◆ Aim
Please copy the following lines word for word, leaving nothing out and changing nothing.

● ● ● ● ● ● ●

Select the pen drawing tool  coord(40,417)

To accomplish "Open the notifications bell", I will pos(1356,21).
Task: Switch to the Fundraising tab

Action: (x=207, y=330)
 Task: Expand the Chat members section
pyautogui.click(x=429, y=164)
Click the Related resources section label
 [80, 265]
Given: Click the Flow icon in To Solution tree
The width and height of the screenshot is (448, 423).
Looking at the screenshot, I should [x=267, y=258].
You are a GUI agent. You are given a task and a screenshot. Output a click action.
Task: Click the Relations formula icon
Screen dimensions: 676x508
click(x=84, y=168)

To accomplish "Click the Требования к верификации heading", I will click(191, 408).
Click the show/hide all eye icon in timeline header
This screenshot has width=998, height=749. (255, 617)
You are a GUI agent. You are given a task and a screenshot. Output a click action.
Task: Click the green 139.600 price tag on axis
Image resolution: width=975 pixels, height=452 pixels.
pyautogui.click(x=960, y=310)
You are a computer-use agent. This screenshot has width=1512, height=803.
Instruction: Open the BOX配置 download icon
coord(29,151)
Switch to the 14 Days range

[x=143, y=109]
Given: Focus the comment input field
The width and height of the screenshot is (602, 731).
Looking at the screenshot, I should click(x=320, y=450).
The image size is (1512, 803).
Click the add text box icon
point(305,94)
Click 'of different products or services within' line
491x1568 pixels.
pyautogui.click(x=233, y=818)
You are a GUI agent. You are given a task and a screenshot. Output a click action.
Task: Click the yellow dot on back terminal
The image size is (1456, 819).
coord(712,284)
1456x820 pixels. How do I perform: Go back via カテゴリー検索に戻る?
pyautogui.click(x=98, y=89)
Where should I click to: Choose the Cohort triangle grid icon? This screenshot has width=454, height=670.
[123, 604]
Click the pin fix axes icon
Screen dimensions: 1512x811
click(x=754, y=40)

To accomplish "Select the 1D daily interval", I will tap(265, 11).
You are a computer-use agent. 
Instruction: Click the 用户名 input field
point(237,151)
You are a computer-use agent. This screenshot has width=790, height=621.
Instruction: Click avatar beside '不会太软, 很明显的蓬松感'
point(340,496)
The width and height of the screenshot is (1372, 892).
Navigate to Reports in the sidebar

● ● ● ● ● ● ●

◆ Completed task
Select the pen drawing tool  coord(40,417)

To accomplish "Open the notifications bell", I will pos(1356,21).
Task: Switch to the Fundraising tab

Action: (x=207, y=330)
 Task: Expand the Chat members section
pyautogui.click(x=429, y=164)
Click the Related resources section label
 [80, 265]
Given: Click the Flow icon in To Solution tree
The width and height of the screenshot is (448, 423).
Looking at the screenshot, I should [x=267, y=258].
You are a GUI agent. You are given a task and a screenshot. Output a click action.
Task: Click the Relations formula icon
Screen dimensions: 676x508
click(x=84, y=168)

To accomplish "Click the Требования к верификации heading", I will click(191, 408).
Click the show/hide all eye icon in timeline header
This screenshot has width=998, height=749. (255, 617)
You are a GUI agent. You are given a task and a screenshot. Output a click action.
Task: Click the green 139.600 price tag on axis
Image resolution: width=975 pixels, height=452 pixels.
pyautogui.click(x=960, y=310)
You are a computer-use agent. This screenshot has width=1512, height=803.
Instruction: Open the BOX配置 download icon
coord(29,151)
Switch to the 14 Days range

[x=143, y=109]
Given: Focus the comment input field
The width and height of the screenshot is (602, 731).
Looking at the screenshot, I should click(x=320, y=450).
The image size is (1512, 803).
Click the add text box icon
point(305,94)
Click 'of different products or services within' line
491x1568 pixels.
pyautogui.click(x=233, y=818)
You are a GUI agent. You are given a task and a screenshot. Output a click action.
Task: Click the yellow dot on back terminal
The image size is (1456, 819).
coord(712,284)
1456x820 pixels. How do I perform: Go back via カテゴリー検索に戻る?
pyautogui.click(x=98, y=89)
Where should I click to: Choose the Cohort triangle grid icon? This screenshot has width=454, height=670.
[123, 604]
Click the pin fix axes icon
Screen dimensions: 1512x811
click(x=754, y=40)

To accomplish "Select the 1D daily interval", I will tap(265, 11).
You are a computer-use agent. 
Instruction: Click the 用户名 input field
point(237,151)
You are a computer-use agent. This screenshot has width=790, height=621.
Instruction: Click avatar beside '不会太软, 很明显的蓬松感'
point(340,496)
The width and height of the screenshot is (1372, 892).
Navigate to Reports in the sidebar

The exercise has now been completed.